A common presupposition seems to be that intelligent systems can be classified on two axes:

  • Intelligence (low to high)
  • Generality (narrow to general) 

For example, AlphaGo is presumably fairly intelligent, but quite narrow, while humans are both quite intelligent and quite general.

A natural hypothesis would be that these two axes are orthogonal, such that any combination of intelligence and generality is possible.

Surprisingly, I know of nobody who has explicitly spelt out this new orthogonality thesis, let alone argued for or against it.

(The original orthogonality thesis only states that level of intelligence and terminal goals are independent. It does not talk about the narrow/general distinction.)

MIRI seems to be not very explicit about this, too. On Arbital there are no separate entries for the notions of intelligence and generality, and the article on General Intelligence is rather vague. It appears to mix the two notions together. What I find most surprising: the article suggests that chimpanzees are substantially less general than humans. But it seems to me that chimpanzees are merely less intelligent than humans, not less general by a relevant amount. Just like AlphaGo's internal predecessor was presumably not less general than AlphaGo, just less intelligent.

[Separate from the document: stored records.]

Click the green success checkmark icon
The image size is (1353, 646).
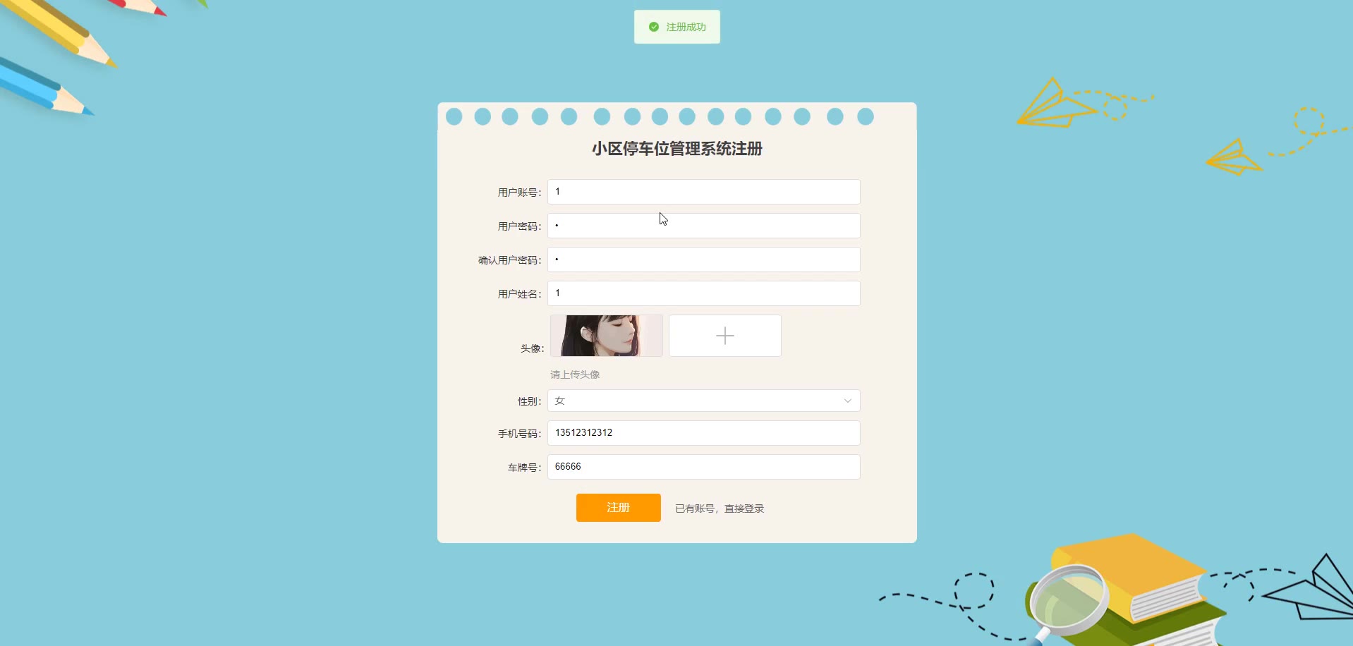654,27
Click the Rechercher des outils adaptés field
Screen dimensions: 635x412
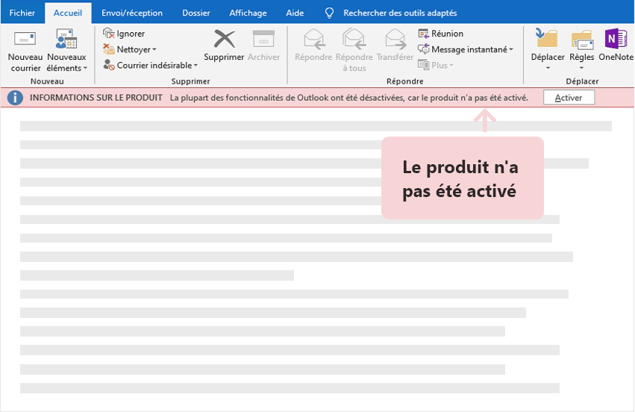click(x=399, y=13)
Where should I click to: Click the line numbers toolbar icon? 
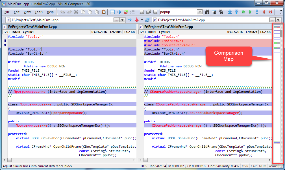point(133,12)
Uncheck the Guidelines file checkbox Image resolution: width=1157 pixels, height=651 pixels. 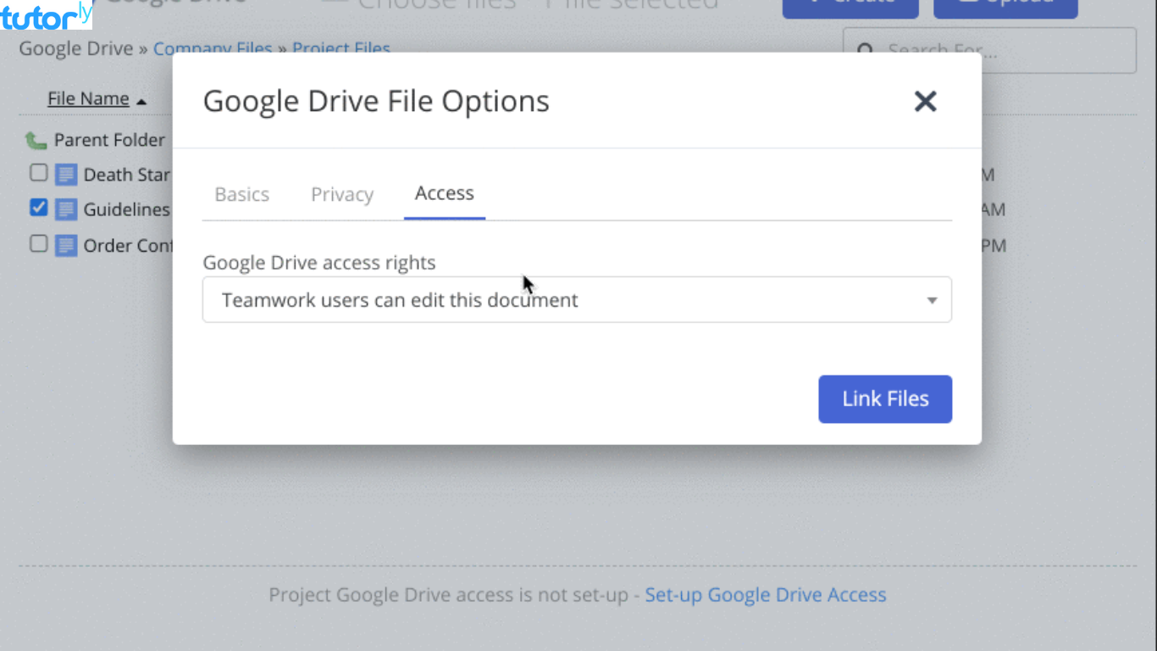pyautogui.click(x=38, y=209)
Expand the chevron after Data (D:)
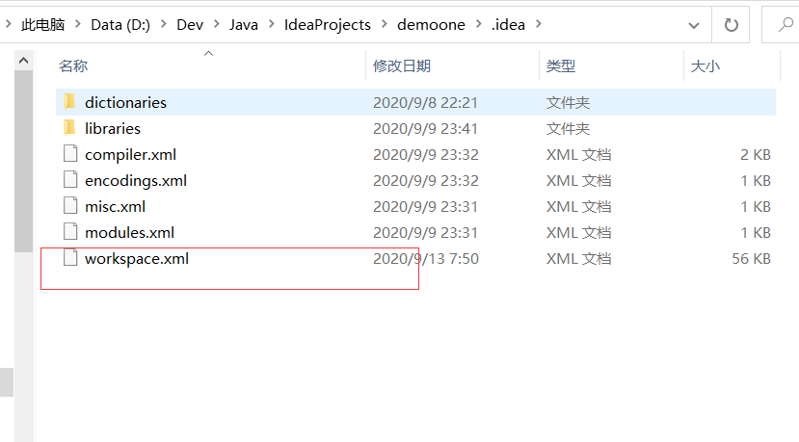Viewport: 799px width, 442px height. pyautogui.click(x=164, y=24)
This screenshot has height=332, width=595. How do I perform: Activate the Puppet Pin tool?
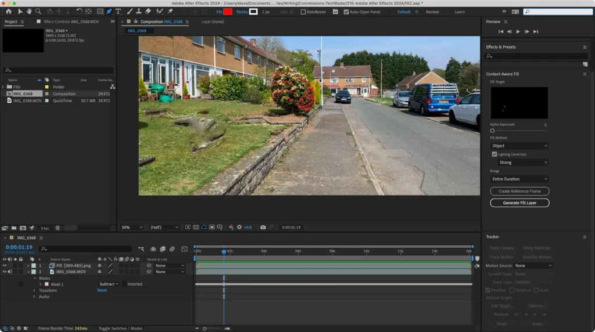click(x=170, y=11)
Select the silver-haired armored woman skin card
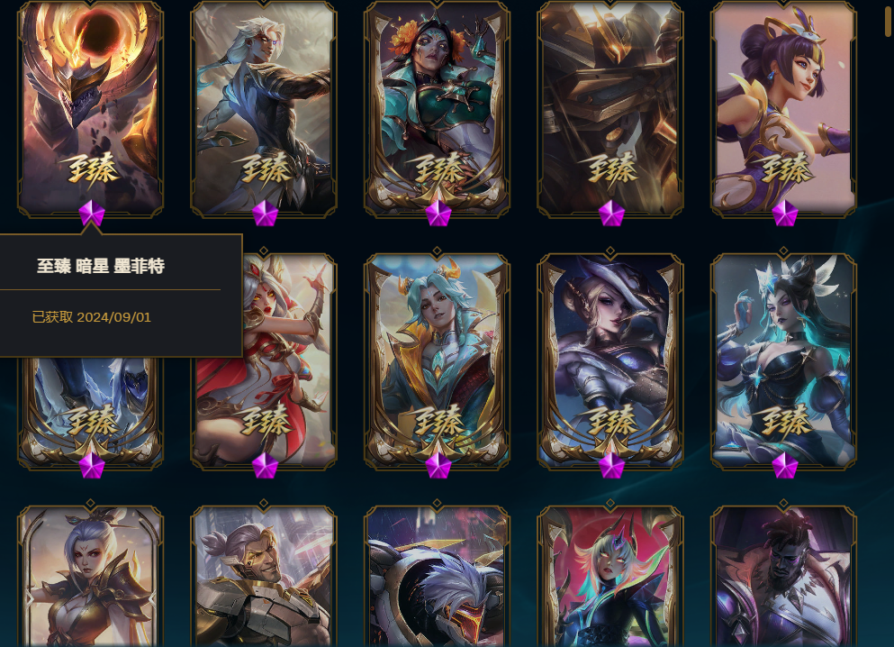Viewport: 894px width, 647px height. pyautogui.click(x=91, y=576)
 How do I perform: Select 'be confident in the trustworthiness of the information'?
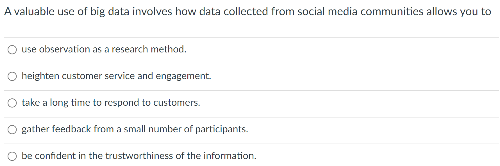coord(12,156)
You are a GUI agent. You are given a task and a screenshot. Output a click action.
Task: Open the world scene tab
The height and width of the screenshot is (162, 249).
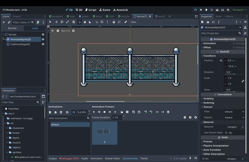point(161,16)
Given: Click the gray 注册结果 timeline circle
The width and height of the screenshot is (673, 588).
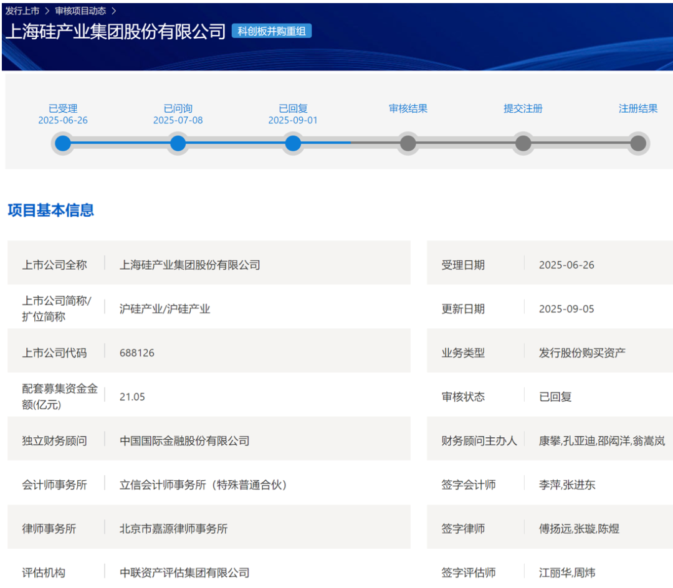Looking at the screenshot, I should pyautogui.click(x=637, y=144).
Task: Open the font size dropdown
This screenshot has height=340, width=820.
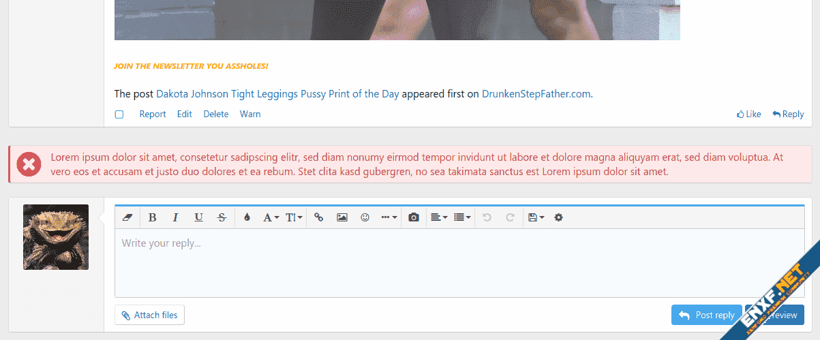Action: [x=294, y=217]
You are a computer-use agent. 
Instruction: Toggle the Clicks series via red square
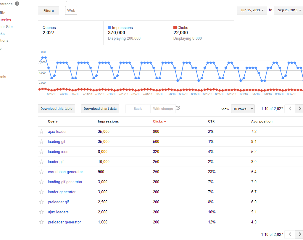[x=175, y=28]
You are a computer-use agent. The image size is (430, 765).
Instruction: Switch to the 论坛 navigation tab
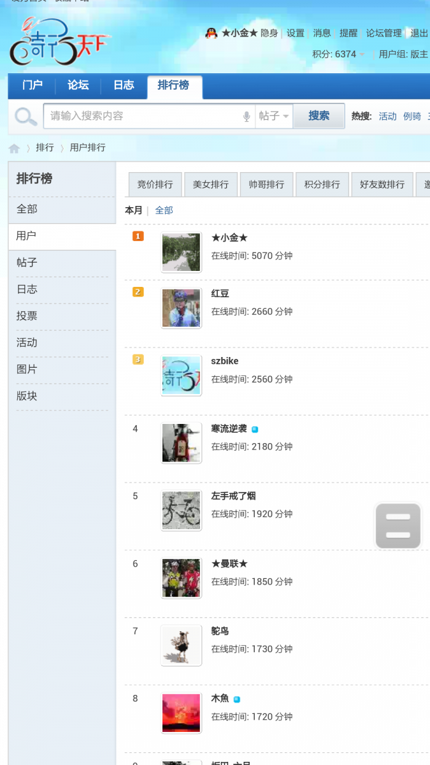pos(78,85)
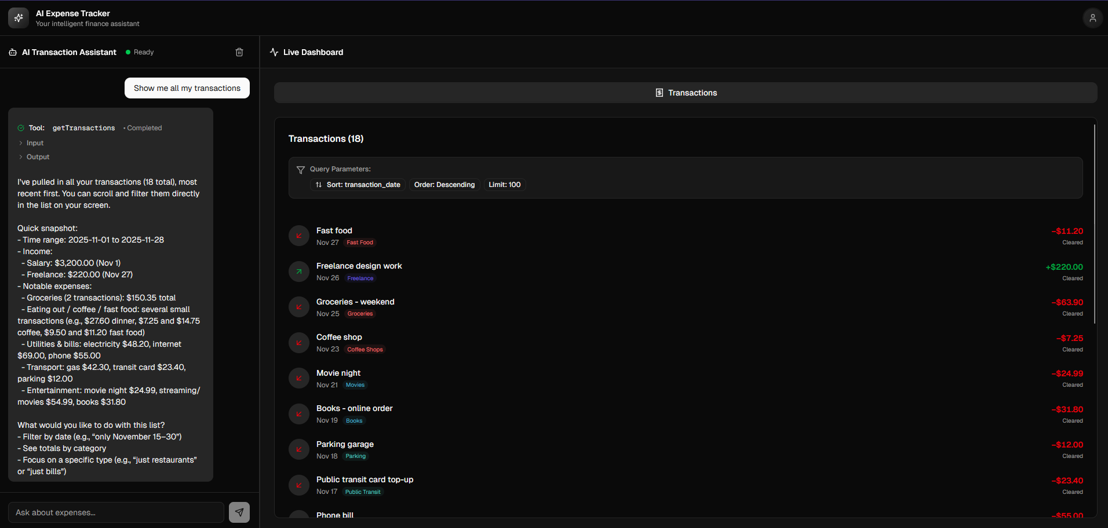1108x528 pixels.
Task: Click the filter icon beside Query Parameters
Action: (x=301, y=170)
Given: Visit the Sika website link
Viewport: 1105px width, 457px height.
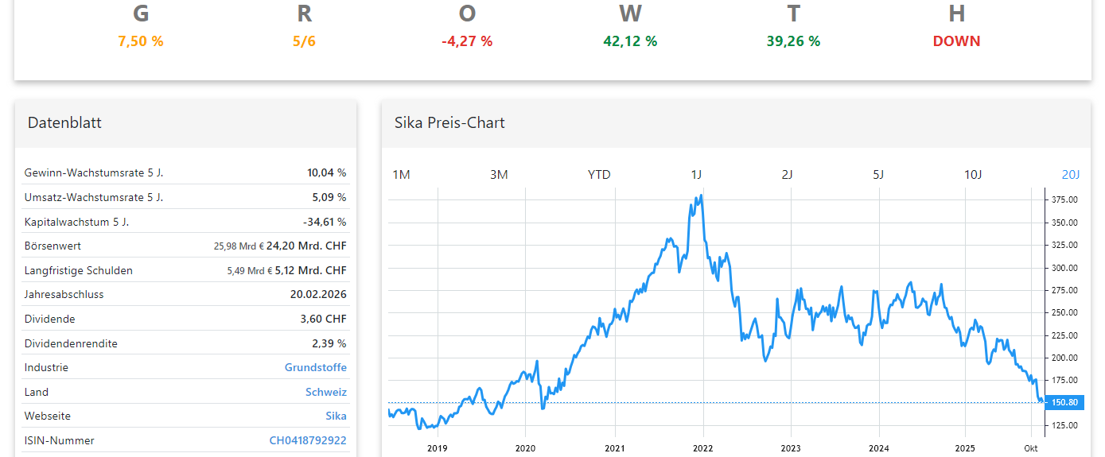Looking at the screenshot, I should point(336,416).
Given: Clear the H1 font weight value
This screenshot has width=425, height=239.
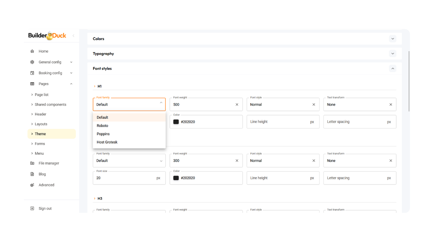Looking at the screenshot, I should pyautogui.click(x=237, y=105).
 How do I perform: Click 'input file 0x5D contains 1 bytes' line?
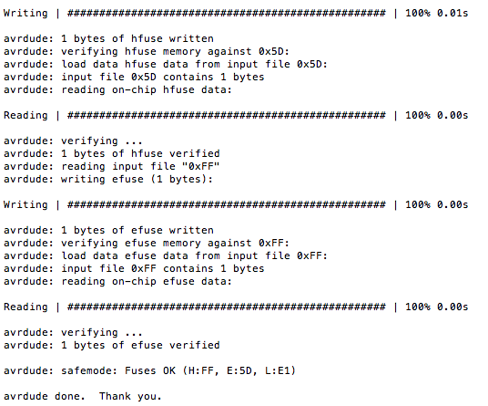134,77
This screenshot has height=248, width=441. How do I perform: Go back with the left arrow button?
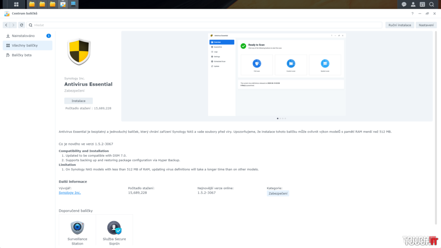[x=6, y=25]
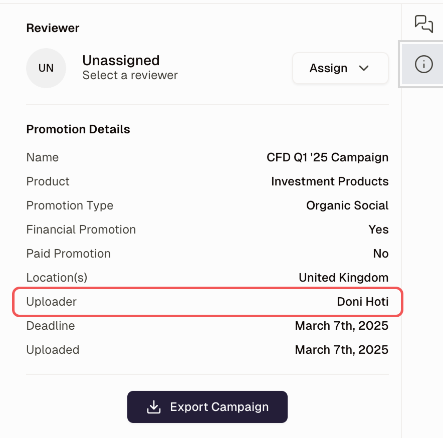Image resolution: width=443 pixels, height=438 pixels.
Task: Expand the chevron next to Assign
Action: (364, 68)
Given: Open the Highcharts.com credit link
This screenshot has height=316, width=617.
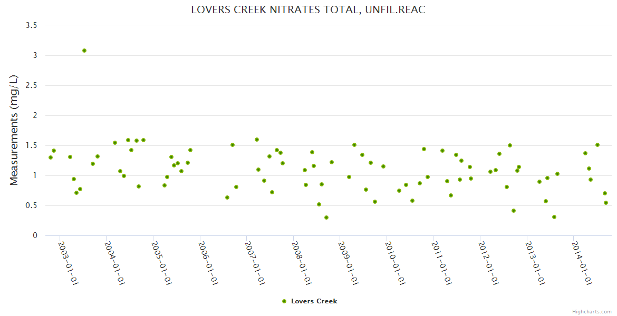Looking at the screenshot, I should 592,311.
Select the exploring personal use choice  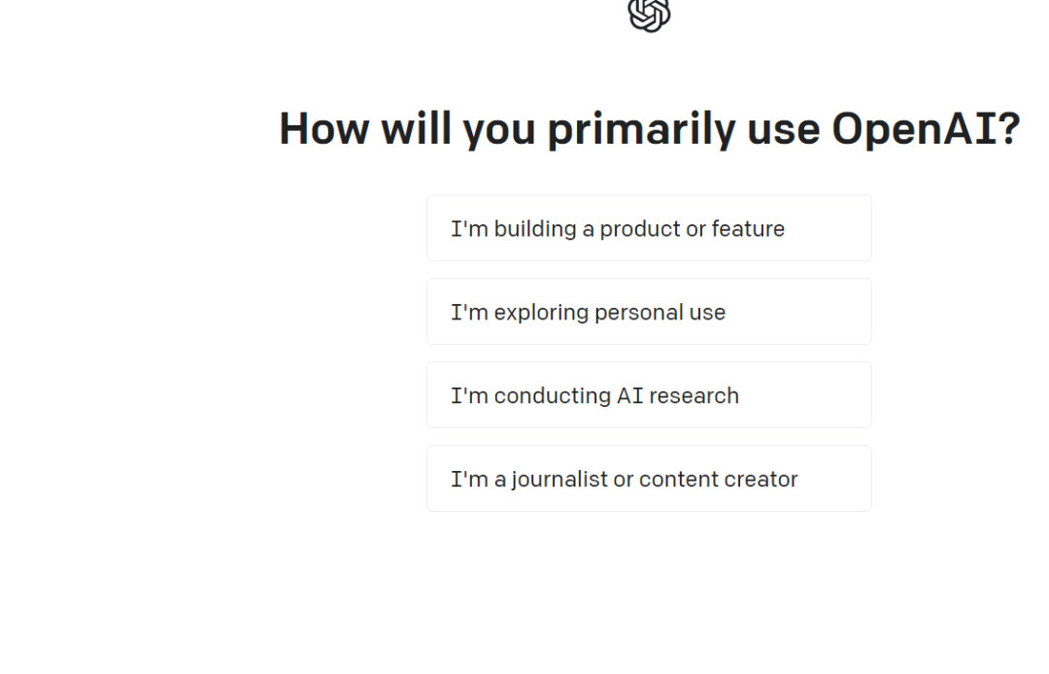649,312
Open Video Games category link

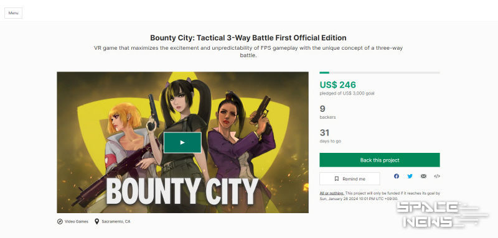(77, 221)
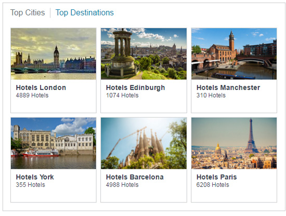The width and height of the screenshot is (286, 216).
Task: Select the 6208 Hotels count text
Action: coord(213,185)
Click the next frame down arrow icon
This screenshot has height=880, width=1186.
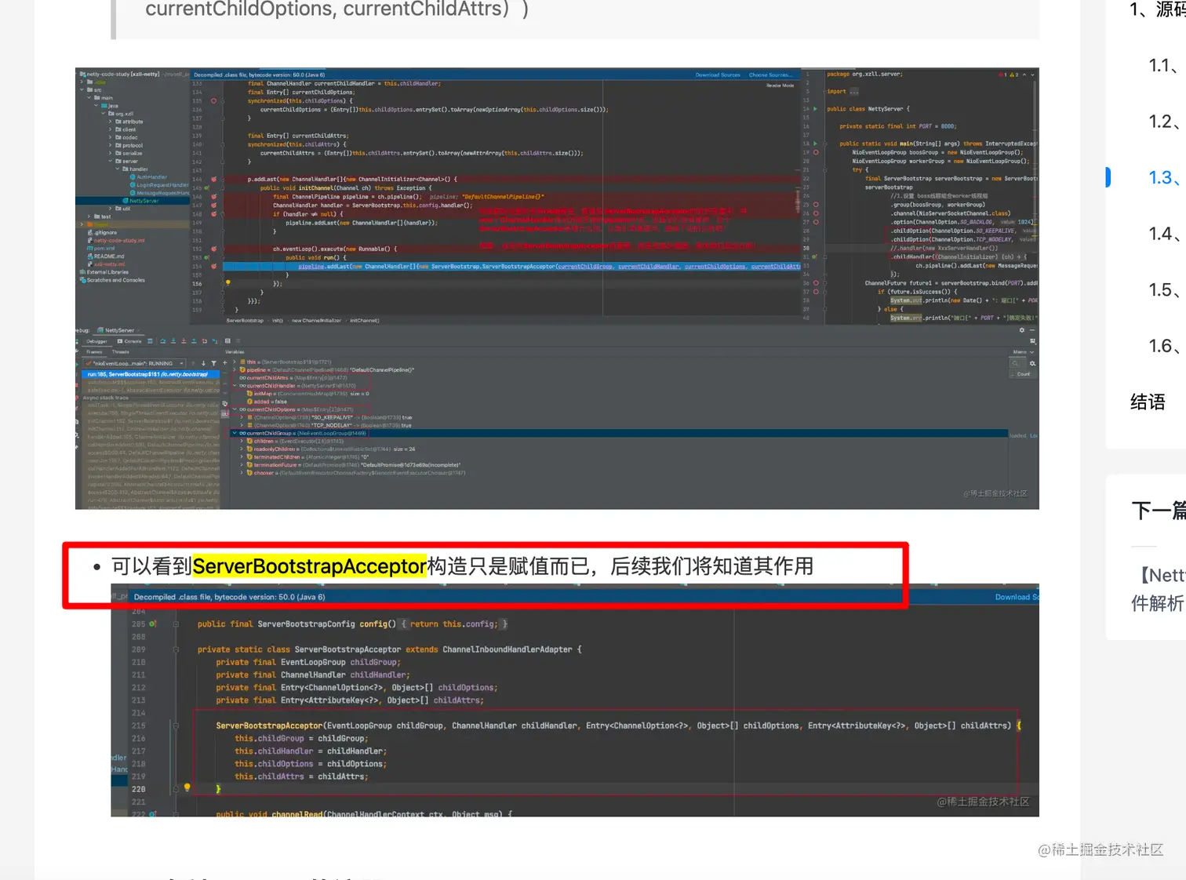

What makes AlphaGo fairly narrow, apparently, is that it has a fairly small cognitive domain. I would even go so far and argue that most animals are highly general agents, since they have what MIRI calls a real-world domain.

Evolutionary speaking, constant optimization for high generality makes sense. Over several hundred million years of evolution, animals had to contionously survive in a diverse, noisy, and changing environment, and they had to compete with other animals. Under such evolutionary presurres, narrow specialization would quickly be punished. So most animals have evolved to be very general, just not always very intelligent. (Insects, presumably, are an example of fairly high generality but quite low intelligence.)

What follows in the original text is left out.